Yesterday I tried to make fallow deer ribs in a slow cooker. With beef ribs, I cooked them in a temperature-controlled slow-cooker for about 12 hours at 75 °C = 167 °F and they where amazing!
Done the same with fallow deer ribs, and they came out so dry that I had to cut the meat off the bones and blend it with hot water into a creamy soup to be able to eat it somehow.
I happen to have a moisture analyzer, and the meat after being slow cooked had only 55% moisture, while raw had 75%, so it lost 60% of its water during cooking.
Fallow deer is more tender then the common red deer, and also less fatty then beef I think (at least this piece). I even wrapped the whole thing in large cabbage leaves to prevent moisture loss, but it didn't help.

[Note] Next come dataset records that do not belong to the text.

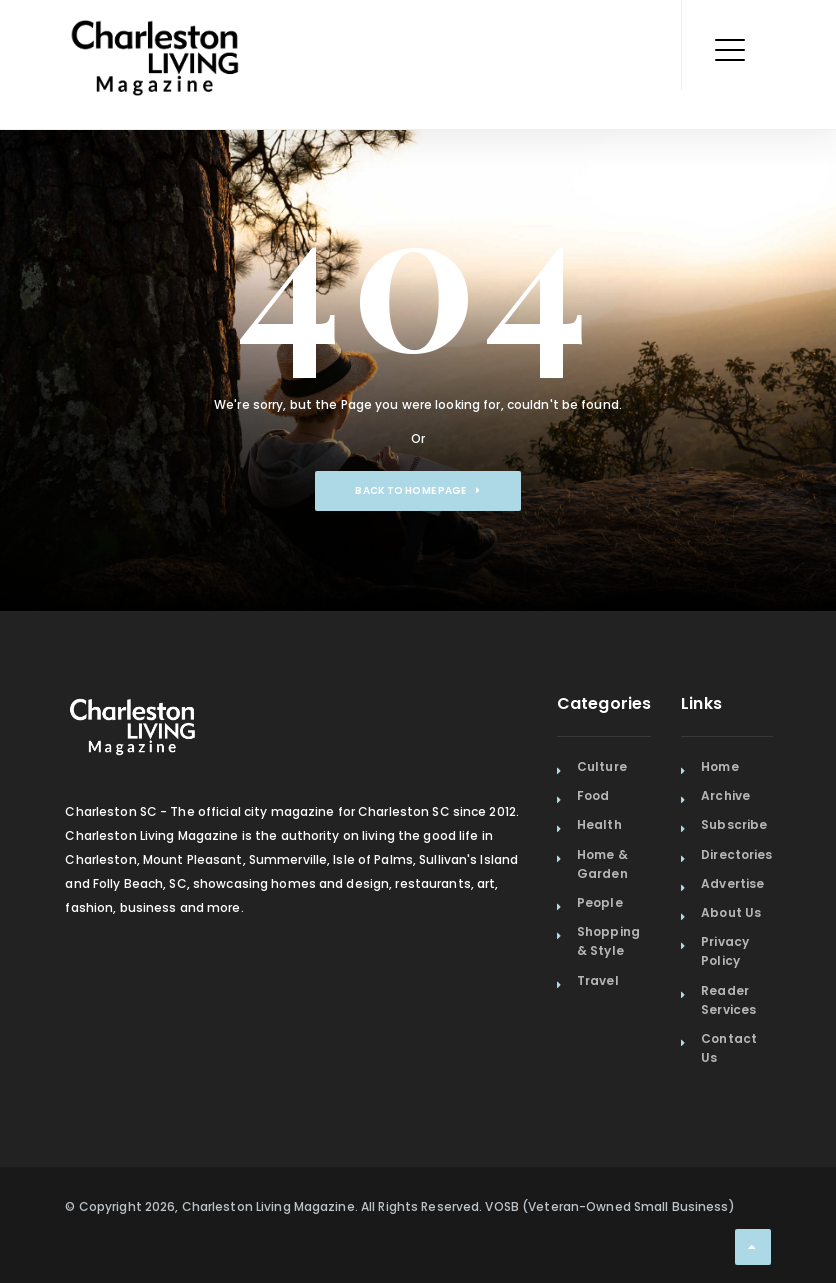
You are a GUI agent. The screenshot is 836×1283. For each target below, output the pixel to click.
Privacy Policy (725, 951)
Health (599, 824)
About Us (731, 912)
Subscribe (734, 824)
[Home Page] (155, 35)
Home (719, 766)
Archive (725, 795)
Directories (736, 854)
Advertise (732, 883)
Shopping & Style (608, 941)
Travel (598, 980)
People (600, 902)
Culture (602, 766)
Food (593, 795)
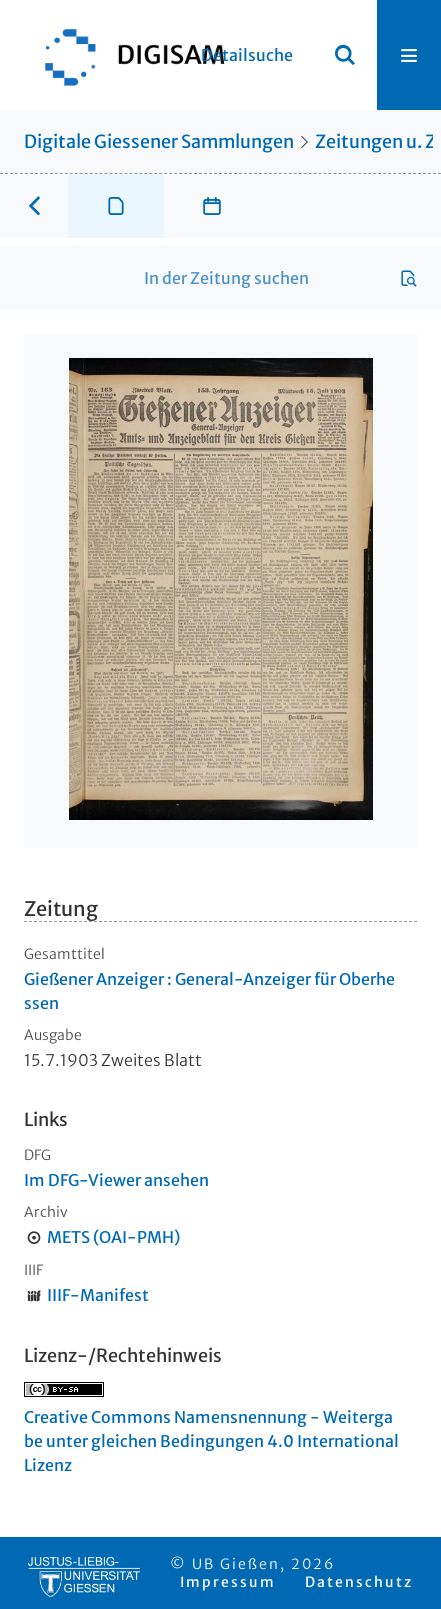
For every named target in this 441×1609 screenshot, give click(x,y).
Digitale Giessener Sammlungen (159, 141)
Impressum (228, 1582)
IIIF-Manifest (98, 1295)
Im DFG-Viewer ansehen (116, 1180)
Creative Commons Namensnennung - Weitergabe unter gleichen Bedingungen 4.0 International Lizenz (211, 1441)
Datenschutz (359, 1582)
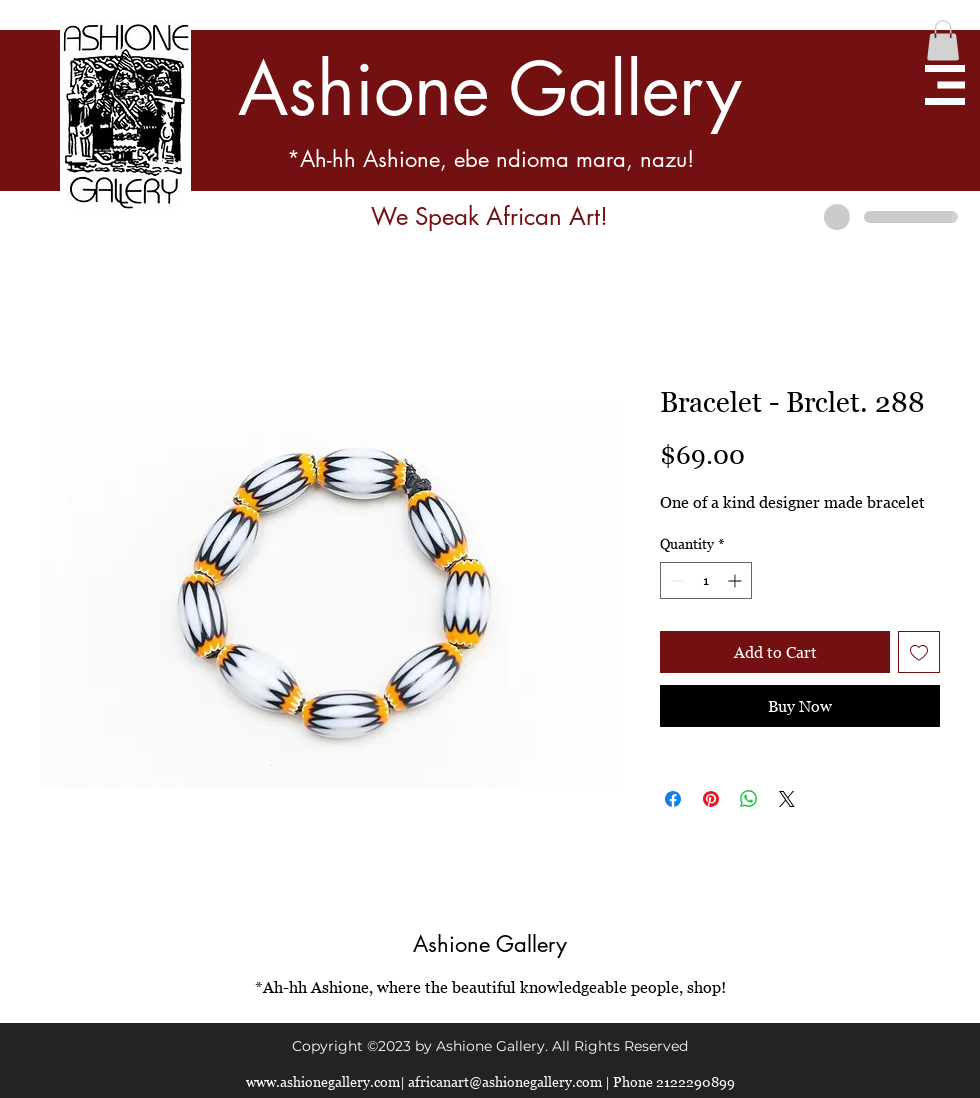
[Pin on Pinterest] (711, 799)
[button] (943, 40)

This is the piece before cooking:
I find it difficult to find a good way to prepare something which is on the bone, but so lean and tender. I find it easier to do with tough and fatty meat. Despite the meat attached to the bone being very tender, the bones are holding tightly, so I can't cut this into rib chops - I don't think I have a tool which can manage to cut this.
Boneless pieces of fallow dear I just sear for a few minutes on a pan and they are tender and great. But here I wanted to do something so the meat falls off the bone nicely, so I slow-cooked it, which ruined it.
I have another fallow-deer rib rack like that, how not to ruin it this time?
Is it possible to cook this properly in a slow cooked and/or in an oven, and if so what temperature and time to use in both cases? The whole thing weights about 2 kg (4 lb).